_Texto apresentado_.
Em alguns casos, e isso eu nunca aprendi na escola, elas chegavam através dos rios ou de animais, até mesmo antes do contato direto desses povos com colonizadores. Isso, por si só, já fez com que alguns dos primeiros relatos escritos sobre o continente não mostrassem exatamente como ele era antes daquele choque. Em outros casos, a natureza das sociedades que desapareceram, ou da ocupação que aconteceu depois, fez com que fosse mais difícil ter evidências arqueológicas abundantes sobre elas.
E além disso, ainda existe a narrativa dos colonizadores. Na época, para justificar a colonização, muitos dos exploradores e observadores contribuíram para construir a ideia de que o continente tinha poucas pessoas, povos nômades e pouco sofisticados. Mas hoje sabemos que não era assim.

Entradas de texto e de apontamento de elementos
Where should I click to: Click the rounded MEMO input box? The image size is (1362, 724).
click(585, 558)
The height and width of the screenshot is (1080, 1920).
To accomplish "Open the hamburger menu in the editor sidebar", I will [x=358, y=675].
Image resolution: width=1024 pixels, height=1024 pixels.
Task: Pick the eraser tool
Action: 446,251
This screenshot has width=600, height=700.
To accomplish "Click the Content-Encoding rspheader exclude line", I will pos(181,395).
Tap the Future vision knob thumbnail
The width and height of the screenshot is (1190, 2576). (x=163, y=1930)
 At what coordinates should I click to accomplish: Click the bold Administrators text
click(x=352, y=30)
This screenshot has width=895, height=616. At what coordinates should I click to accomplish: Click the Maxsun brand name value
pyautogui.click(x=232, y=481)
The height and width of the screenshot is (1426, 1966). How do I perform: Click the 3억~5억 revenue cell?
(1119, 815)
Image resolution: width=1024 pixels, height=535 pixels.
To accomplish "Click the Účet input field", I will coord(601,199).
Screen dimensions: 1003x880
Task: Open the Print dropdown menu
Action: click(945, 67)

_Tarefa proposta 1_.
Indique se cada afirmação abaixo concorda com o texto apresentado, respondendo sim ou não e citando as palavras do texto que decidem a questão. (a) Quem escreve aprendeu na escola que elas chegavam através dos rios. (b) Exploradores ajudaram a construir a ideia de que o continente tinha poucas pessoas. (c) Há evidências arqueológicas abundantes sobre todas as sociedades que desapareceram.
_Tarefa proposta 2_.
Nas entradas, do início até a linha que contém "click(585, 558)", inclusive, troque "rounded" por "square" e reproduza somente essas linhas, sem nenhuma outra alteração.

_Resposta do exercício 1_.
(a) Não: "isso eu nunca aprendi na escola".
(b) Sim: "muitos dos exploradores e observadores contribuíram para construir a ideia de que o continente tinha poucas pessoas".
(c) Não: "fez com que fosse mais difícil ter evidências arqueológicas abundantes sobre elas".

_Resposta do exercício 2_.
Where should I click to: Click the square MEMO input box? The image size is (1362, 724).
click(585, 558)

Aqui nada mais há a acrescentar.